Methods: T1-weighted (T1-w), T2-weighted (T2-w), T2/T1-weighted (T2/T1-w), and diffusion weighted (DWI) MR images were acquired for eight liver cancer patients under GE 1.5T MR scanner. Four sets of digital human phantoms (XCAT) (T1-w, T2-w, T2/T1-w and DWI) were generated using average of the eight patient MRI signals and noises for each organ. These four MRI sets were fed into our in-house developed multi-source adaptive MR fusion program, from which 625 new contrast MRI sets were generated. Each voxel is vectorized by image intensity of these new images.
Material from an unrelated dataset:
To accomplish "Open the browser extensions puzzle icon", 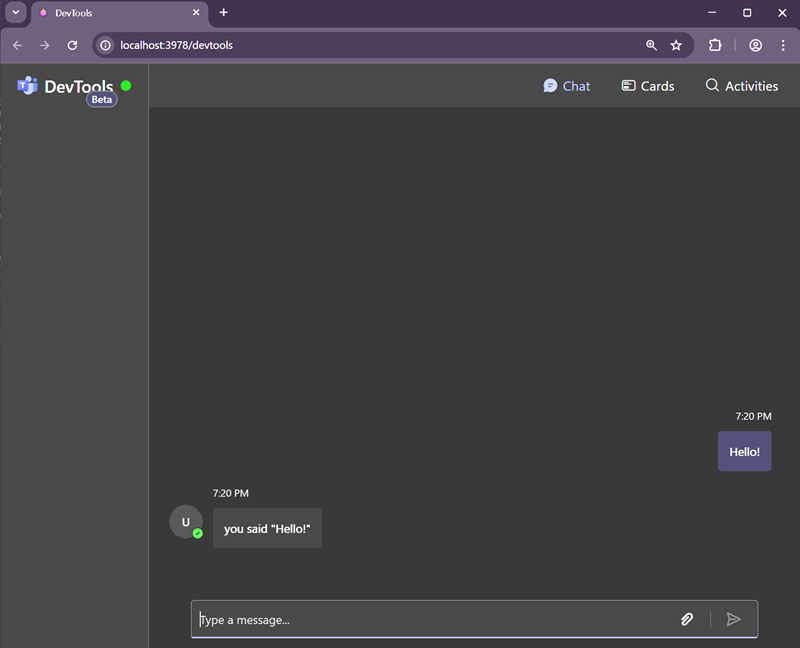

Unsupervised learning was used to group the voxels using k-means clustering method with k ranging from 2 to 16. To evaluate the segmentation quality, organ edge was detected using Sobel filter for source MRI and auto-segmented MRI sets. Union of all source MRI edges is used as reference. Normalized cross-correlation (NCC) of reference to auto-segmented MRI edge, as well as to each source MRI edge were assessed.
Results: Multiple organs (liver, lung, heart, kidney, spleen, muscle, vertebral body, blood vessel and tumor) were automatically segmented on a PC workstation within 2 minutes, which is substantially faster than manual contouring and can be further accelerated on a GPU. More organs were segmented with an increasing cluster number. For cluster number 4 and above, the auto-segmented image edge has higher NCC to the reference than any of the source MRI. The NCC peaked at 0.962 when 8 cluster was used for the segmentation.
Conclusion: A novel simultaneous multi-organ segmentation method based on multi-source adaptive MR fusion was developed and its feasibility has been demonstrated in XCAT digital phantoms with real patient image intensities. Different from existing machine learning based methods, the proposed method has great potential to achieve auto-segmentation without cohort learning.
Funding Support, Disclosures, and Conflict of Interest: This project was funded by NIH grant R21CA165384.